Citation Nr: 19158970 Decision Date: 07/30/19 Archive Date: 07/30/19
DOCKET NO. 08-22 073 DATE: July 30, 2019
ORDER
Reopening of a previously denied claim of service connection for posttraumatic stress disorder (PTSD), is granted.
Entitlement to service connection for PTSD is granted.
REMANDED
Entitlement to service connection for ischemic heart disease is remanded.
FINDINGS OF FACT
1. Service connection for PTSD was most recently denied in an April 1985 Board of Veterans’ Appeals decision on the grounds that no nexus between a current acquired psychiatric disorder and service was shown; no diagnosis of PTSD was shown.
2. Evidence received since the April 1985 decision addresses an unestablished fact and raises reasonable possibility of substantiating the claim.
3. Currently diagnosed PTSD is the result of combat experiences during active military service.
CONCLUSIONS OF LAW
1. The April 1985 decision denying service connection for PTSD is final. 38 U.S.C. § 7103 (2012); 38 C.F.R. § 20.1100 (2018).
2. The criteria to reopen the previously denied claim of service connection for PTSD are met. 38 U.S.C. § 5108 (2012); 38 C.F.R. § 3.156 (2018).
3. The criteria for service connection of PTSD are met. 38 U.S.C. §§ 1110, 5107 (2012); 38 C.F.R. §§ 3.102, 3.303 (2018).
REASONS AND BASES FOR FINDINGS AND CONCLUSIONS
The Veteran served on active duty in the United States Army from September 1968 to September 1971, including combat service in the Republic of Vietnam. This matter is before the Board of Veterans’ Appeals (Board) on appeal from October 2007 and November 2011 decisions issued by a Department of Veterans Affairs (VA) Regional Office (RO).
In February 2019, the Veteran testified at a hearing before the undersigned Veterans Law Judge (VLJ) and a transcript of the proceeding is of record.
New and material
Board decisions are generally final as of the date of issuance and mailing. 38 U.S.C. § 7103; 38 C.F.R. § 20.1100. A final decision cannot be reopened unless new and material evidence is presented. 38 U.S.C. § 5108; 38 C.F.R. § 3.156.
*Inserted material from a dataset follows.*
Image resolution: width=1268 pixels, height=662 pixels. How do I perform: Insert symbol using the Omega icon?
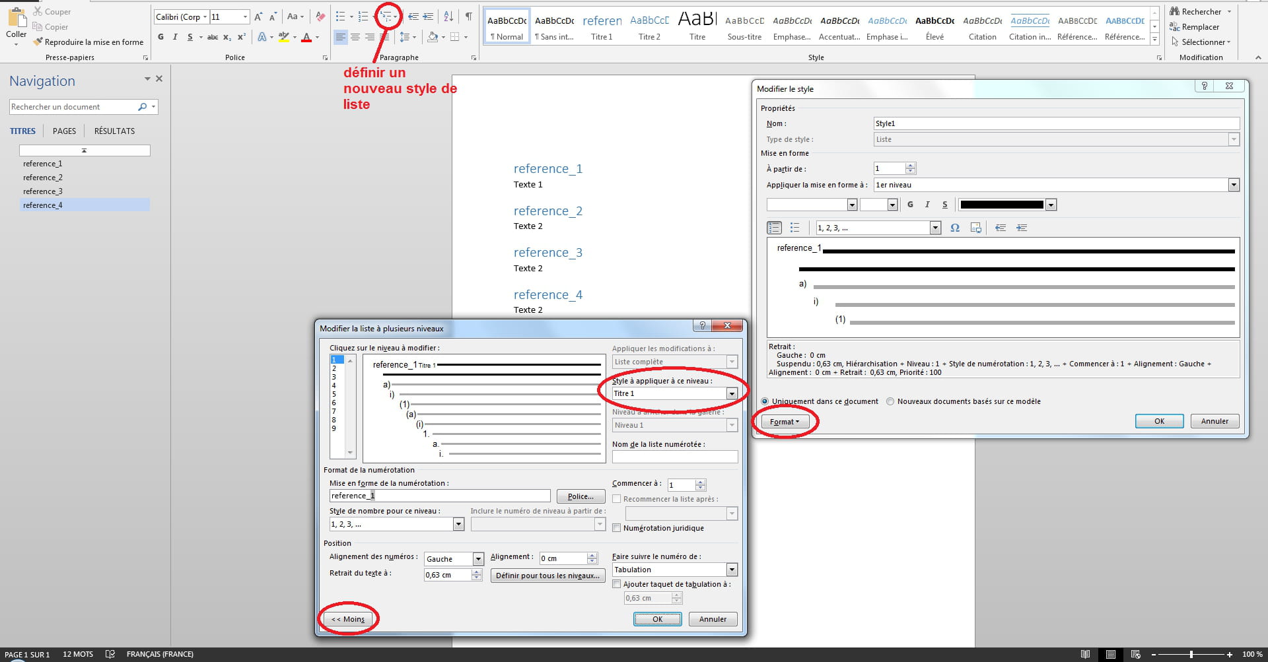[954, 228]
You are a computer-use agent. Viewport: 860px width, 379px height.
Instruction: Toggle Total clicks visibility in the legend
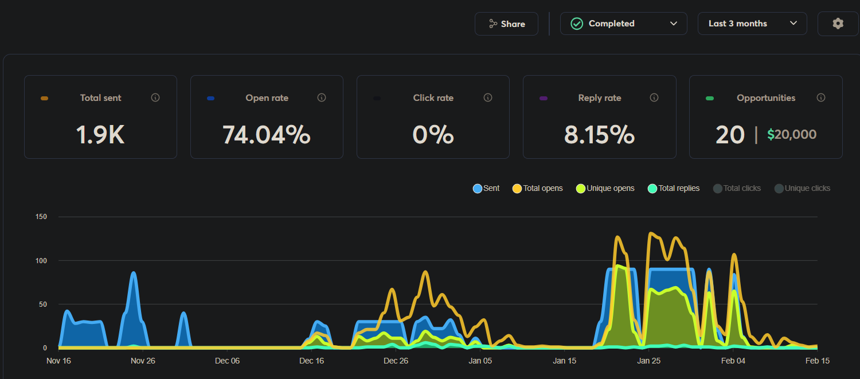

New evidence means existing evidence not previously submitted to agency decision makers. Material evidence means existing evidence that, by itself or when considered with previous evidence of record, relates to an unestablished fact necessary to substantiate the claim. New and material evidence can be neither cumulative nor redundant of the evidence of record at the time of the last prior final denial of the claim sought to be reopened and must raise a reasonable possibility of substantiating the claim. 38 C.F.R. § 3.156(a).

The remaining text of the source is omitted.